現行法での相続税については、一定の特例が設けられています。
その中でも、最も効果が大きいのが、配偶者の特例です。

これは、亡くなった方に配偶者がいる場合、配偶者が相続する分については、法定相続分か1億6,000万円のいずれか大きい額まで、相続税をゼロにするという内容です。

例えば、父が亡くなり、母と子供2人が相続人で、遺産の総額が3億円だとします。
このとき、母(配偶者)の法定相続分は2分の1ですから、金額にすると1億5,000万円です。これと1億6,000万円とを比べると、1億6,000万円の方が大きいので、母(配偶者)が相続する財産の金額が1億6,000万円までなら相続税はかかりません。

これだけを見ると、相続人に配偶者がいるのであれば、最大限この制度を利用して相続税を抑えるようにすれば良いと考えてしまうでしょう。
しかし、相続の専門家から見れば、必ずしもそうとは言い切れません。

なぜなら、通常次の相続は母(上記の例)となるところ、母の相続(これを二次相続と呼びます)のときには既に父が亡くなっているため、配偶者の特例が使えないからです。
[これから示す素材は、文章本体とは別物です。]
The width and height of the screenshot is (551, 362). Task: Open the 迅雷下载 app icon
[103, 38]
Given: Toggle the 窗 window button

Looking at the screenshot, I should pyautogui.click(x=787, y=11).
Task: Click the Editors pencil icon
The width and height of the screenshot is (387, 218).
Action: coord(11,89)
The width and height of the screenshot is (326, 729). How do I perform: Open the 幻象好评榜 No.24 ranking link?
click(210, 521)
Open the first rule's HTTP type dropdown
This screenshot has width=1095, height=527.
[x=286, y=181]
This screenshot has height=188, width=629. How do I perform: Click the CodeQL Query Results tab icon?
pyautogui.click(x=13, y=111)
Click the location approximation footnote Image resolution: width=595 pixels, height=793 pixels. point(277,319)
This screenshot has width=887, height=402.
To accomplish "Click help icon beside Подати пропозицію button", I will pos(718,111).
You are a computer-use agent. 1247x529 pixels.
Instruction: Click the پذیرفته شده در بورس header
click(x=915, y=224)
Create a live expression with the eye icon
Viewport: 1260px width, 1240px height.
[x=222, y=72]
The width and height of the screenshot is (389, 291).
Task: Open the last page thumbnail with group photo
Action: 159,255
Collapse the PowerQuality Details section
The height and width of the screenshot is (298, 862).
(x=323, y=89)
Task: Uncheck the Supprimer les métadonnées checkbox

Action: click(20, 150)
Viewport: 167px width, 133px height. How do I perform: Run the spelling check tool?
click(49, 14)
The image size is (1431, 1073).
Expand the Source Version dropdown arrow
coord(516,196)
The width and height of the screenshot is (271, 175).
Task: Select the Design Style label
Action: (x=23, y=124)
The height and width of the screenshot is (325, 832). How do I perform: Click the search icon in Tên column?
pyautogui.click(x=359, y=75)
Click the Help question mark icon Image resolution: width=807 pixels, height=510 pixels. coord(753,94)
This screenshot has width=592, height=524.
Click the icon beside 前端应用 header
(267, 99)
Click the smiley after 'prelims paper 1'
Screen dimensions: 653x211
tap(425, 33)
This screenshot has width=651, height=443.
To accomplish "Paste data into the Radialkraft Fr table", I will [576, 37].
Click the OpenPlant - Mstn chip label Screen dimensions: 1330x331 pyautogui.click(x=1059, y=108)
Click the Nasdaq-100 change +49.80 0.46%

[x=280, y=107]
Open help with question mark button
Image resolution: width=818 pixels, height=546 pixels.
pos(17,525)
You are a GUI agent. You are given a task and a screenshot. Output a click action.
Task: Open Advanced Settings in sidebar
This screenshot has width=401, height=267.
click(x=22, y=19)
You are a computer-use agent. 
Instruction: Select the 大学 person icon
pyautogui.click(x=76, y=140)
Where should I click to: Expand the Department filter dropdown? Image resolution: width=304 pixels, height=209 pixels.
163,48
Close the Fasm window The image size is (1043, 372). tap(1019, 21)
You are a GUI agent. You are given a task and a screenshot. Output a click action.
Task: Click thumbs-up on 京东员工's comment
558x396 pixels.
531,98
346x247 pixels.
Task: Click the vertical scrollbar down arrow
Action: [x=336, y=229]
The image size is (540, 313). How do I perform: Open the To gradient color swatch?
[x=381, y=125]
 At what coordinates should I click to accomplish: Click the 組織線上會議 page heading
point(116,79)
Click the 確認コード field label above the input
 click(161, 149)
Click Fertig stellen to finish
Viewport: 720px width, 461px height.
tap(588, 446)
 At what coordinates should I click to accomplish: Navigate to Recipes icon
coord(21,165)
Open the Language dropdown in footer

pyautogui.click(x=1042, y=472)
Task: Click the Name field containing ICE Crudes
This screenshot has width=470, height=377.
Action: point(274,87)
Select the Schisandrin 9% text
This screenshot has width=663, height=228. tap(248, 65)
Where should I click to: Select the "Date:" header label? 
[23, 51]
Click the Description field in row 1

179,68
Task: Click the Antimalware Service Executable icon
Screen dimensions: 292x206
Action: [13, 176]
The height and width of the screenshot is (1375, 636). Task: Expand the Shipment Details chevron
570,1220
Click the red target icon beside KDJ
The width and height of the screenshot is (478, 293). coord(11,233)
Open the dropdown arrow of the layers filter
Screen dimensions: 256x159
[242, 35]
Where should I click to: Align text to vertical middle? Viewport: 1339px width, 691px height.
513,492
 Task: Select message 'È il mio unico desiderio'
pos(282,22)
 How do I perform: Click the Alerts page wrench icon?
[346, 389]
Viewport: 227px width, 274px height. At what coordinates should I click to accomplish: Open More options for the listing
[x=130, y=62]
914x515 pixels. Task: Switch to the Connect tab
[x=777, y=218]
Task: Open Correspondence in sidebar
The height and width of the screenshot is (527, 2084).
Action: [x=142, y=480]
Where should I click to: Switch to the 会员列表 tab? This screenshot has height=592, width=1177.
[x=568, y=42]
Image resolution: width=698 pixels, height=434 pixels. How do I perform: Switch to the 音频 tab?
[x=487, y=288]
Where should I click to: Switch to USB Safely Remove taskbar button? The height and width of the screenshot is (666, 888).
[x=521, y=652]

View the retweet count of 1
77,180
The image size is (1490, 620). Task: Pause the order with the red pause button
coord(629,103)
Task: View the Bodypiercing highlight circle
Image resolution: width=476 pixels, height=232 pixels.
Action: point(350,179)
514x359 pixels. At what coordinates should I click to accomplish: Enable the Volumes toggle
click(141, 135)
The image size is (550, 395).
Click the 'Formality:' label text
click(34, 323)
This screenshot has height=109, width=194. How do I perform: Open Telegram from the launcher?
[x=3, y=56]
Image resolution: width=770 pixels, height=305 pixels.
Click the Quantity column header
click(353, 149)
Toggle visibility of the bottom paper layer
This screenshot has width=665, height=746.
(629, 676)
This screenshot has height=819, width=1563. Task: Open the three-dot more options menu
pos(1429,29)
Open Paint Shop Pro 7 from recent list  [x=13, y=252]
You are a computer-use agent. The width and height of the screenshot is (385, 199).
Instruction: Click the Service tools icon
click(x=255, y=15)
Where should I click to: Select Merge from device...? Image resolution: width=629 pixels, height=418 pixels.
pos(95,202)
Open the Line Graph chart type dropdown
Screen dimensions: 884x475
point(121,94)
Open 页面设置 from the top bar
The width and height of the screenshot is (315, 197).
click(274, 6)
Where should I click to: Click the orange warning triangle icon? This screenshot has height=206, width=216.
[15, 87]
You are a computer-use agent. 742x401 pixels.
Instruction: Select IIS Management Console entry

つまり、父の相続(これを一次相続と呼びます)のときに、配偶者の特例を最大限利用すると、その分母の財産が増え、二次相続のときの相続税負担が大きくなるのです。

もちろん、最大限に配偶者の特例を利用し、二次相続までの期間を利用して節税対策を講じることも考えられます。

いずれにしても、二次相続までを見据えて、シミュレーション等により効果を測定する必要があります。
中には、こうしたことを考えずに、この制度を最大限利用することしか提案しない専門家もいますので、注意が必要です。

また、配偶者の特例については、相続税申告の期限である10ヶ月以内に、きちんと申告をしなければ利用できないことに注意が必要です。
期限内に申告していれば利用できた特例が、利用できなくなった場合に余計に支払う相続税を考えると、期限内にする申告の重要性がお分かりいただけるでしょう。